Let's discuss below some of the great challenges our society is facing and how the association of technology with life sciences will accelerate innovation in meeting these Global Challenges.
Corruption: A True Enemy to Development
Corruption is a disease that is spread all over the world and it lies at the heart of the most urgent problems we face. Corruption can weaken a country’s efforts to promote inclusive growth, leading the country towards conditions of poverty and inequality. The youth of a country is an important aspect to consider as it determines the future of a nation. They play a great role in helping a country develop and move towards progress. Thus governments should help youth become more engaged in fighting corruption by promoting a culture of openness and transparency.

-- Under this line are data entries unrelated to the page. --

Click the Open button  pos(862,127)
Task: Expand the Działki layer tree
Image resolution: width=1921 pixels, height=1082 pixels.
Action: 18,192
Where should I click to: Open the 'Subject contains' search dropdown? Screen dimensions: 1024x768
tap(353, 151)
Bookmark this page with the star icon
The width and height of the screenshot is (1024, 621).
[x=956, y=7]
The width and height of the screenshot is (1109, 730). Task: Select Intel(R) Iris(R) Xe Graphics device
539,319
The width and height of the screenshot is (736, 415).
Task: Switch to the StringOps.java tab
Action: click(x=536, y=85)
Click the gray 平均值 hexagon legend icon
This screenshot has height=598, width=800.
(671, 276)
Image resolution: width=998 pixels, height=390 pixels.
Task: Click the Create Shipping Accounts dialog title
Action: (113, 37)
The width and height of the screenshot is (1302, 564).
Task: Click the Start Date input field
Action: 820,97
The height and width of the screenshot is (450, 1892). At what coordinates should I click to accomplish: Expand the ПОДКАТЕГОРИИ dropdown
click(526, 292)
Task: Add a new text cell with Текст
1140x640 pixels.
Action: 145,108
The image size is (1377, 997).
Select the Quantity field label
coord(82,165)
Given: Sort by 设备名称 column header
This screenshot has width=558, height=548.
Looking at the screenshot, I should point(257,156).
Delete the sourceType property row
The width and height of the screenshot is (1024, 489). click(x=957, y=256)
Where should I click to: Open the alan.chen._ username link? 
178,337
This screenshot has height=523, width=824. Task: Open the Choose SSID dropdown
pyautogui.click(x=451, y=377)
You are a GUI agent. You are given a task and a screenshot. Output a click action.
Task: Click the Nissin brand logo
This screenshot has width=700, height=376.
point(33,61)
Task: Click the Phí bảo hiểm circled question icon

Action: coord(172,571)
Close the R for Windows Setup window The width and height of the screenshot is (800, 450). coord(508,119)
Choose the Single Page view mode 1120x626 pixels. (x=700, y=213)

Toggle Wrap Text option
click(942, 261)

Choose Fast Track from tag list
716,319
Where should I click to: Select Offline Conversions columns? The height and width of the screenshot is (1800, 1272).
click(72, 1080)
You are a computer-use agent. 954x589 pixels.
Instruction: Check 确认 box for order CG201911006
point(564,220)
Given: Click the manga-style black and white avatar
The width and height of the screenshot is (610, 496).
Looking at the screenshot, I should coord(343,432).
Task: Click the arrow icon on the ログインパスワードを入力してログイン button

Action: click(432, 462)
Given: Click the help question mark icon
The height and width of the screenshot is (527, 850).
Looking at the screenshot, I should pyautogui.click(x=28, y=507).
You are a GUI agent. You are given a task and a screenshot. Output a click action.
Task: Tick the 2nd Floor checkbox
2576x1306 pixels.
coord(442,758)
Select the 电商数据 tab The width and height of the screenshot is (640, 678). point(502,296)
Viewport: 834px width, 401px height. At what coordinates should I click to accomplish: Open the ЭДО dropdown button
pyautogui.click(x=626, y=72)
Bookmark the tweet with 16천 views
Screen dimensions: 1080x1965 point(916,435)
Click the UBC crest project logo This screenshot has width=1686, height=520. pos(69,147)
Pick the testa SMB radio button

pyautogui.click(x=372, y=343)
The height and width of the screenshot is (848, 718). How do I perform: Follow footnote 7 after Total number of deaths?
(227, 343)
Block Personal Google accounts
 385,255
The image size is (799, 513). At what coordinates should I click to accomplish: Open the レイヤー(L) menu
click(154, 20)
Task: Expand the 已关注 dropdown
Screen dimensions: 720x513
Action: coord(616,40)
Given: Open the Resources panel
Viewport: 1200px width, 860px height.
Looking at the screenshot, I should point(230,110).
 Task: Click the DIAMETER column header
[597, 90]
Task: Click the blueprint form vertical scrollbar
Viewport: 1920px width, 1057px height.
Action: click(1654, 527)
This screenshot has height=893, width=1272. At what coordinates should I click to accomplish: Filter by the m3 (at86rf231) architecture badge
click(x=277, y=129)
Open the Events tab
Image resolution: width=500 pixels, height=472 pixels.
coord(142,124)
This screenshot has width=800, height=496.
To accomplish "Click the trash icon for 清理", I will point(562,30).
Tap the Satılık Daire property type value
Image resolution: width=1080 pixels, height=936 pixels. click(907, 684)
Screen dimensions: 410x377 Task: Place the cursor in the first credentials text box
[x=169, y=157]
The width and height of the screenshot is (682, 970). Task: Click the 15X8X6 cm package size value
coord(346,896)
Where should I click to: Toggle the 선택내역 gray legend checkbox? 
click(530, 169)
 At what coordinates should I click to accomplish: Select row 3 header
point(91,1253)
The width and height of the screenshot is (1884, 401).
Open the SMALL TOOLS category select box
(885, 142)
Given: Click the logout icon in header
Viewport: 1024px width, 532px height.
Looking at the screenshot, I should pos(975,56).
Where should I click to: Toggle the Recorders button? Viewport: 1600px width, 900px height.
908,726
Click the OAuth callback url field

Gender Equality & Women Empowerment: Important for the Development of a Society
Guaranteeing the rights of women and giving them opportunities to reach their full potential is critical not only for attaining gender equality but also for meeting a wide range of international development goals. Empowered women and girls contribute to the health and productivity of their families, communities, and countries, creating a ripple effect that benefits everyone.
One of the key factors of today’s global challenges is women’s economic empowerment and equality. Women's equality is likely to be considered because not only it’s an issue of economic growth but it is also seen as a shared commitment to enhance the overall social development process.
In some areas, economic measures fail to capture the vast amounts of unpaid work done by women. Therefore the need for new technologies is in huge demand that can create avenues for improving women’s economic participation and that could be done by broadening access to education, training, and mobile banking services. The government should give priorities to the policies that enclose gender gaps, which involves more than increasing women’s labor force participation.
Women's health and safety is another important area. HIV/AIDS is becoming an increasingly impactful issue for women. This can be related to women having fewer opportunities for health education, unequal power in a sexual partnership, or as a result of gender-based violence. Maternal health is also an issue of specific concern. In many countries, women have limited access to prenatal and infant care and are more likely to experience complications during pregnancy and childbirth. This is a critical concern in countries where girls marry and have children before they are ready; often well before the age of 18. Quality maternal health care can provide an important entry point for information and services that empower mothers as informed decision-makers concerning their own health and the health of their children.
Population Growth: Resources Be Brought Under Balance
The current world population of 7.6 billion is expected to grow by another 2.2 billion in just 33 years (by 2050). If all are to be fed, then food production will have to increase 50% overproduction in 2012, while urban areas are expected to triple in size by 2030, resulting in a loss of peri-urban farmlands. With improvements in child survival and its synergy with enhanced family planning improvements, this population growth could be lower. Life expectancy at birth increased from 46 years in 1950 to 67 years in 2010 and 71.5 years in 2015. In 2017 there were 962 million people aged 60 or older; the UN projects this to grow to 2.2 billion by 2050.
Thus population growth is recognized as a ‘challenge multiplier’ and programs need to be implemented such as family planning that further reduces demographic vulnerability.
Hence Global Challenges call for programs that resolve issues of global significance. Climate change, food and water shortages, and population growth and displacement are some of the key factors that define a country’s development. These Global Challenges represent problems that the world is facing today and also provide opportunities for us to consider changes that will bring about a significant positive influence on the quality of life around the world.
More importantly, could these trillion people cooperate on the scale required, or might some groups seek to use a disproportionate fraction of resources? If so, might other groups challenge that inequality, including through the use of violence?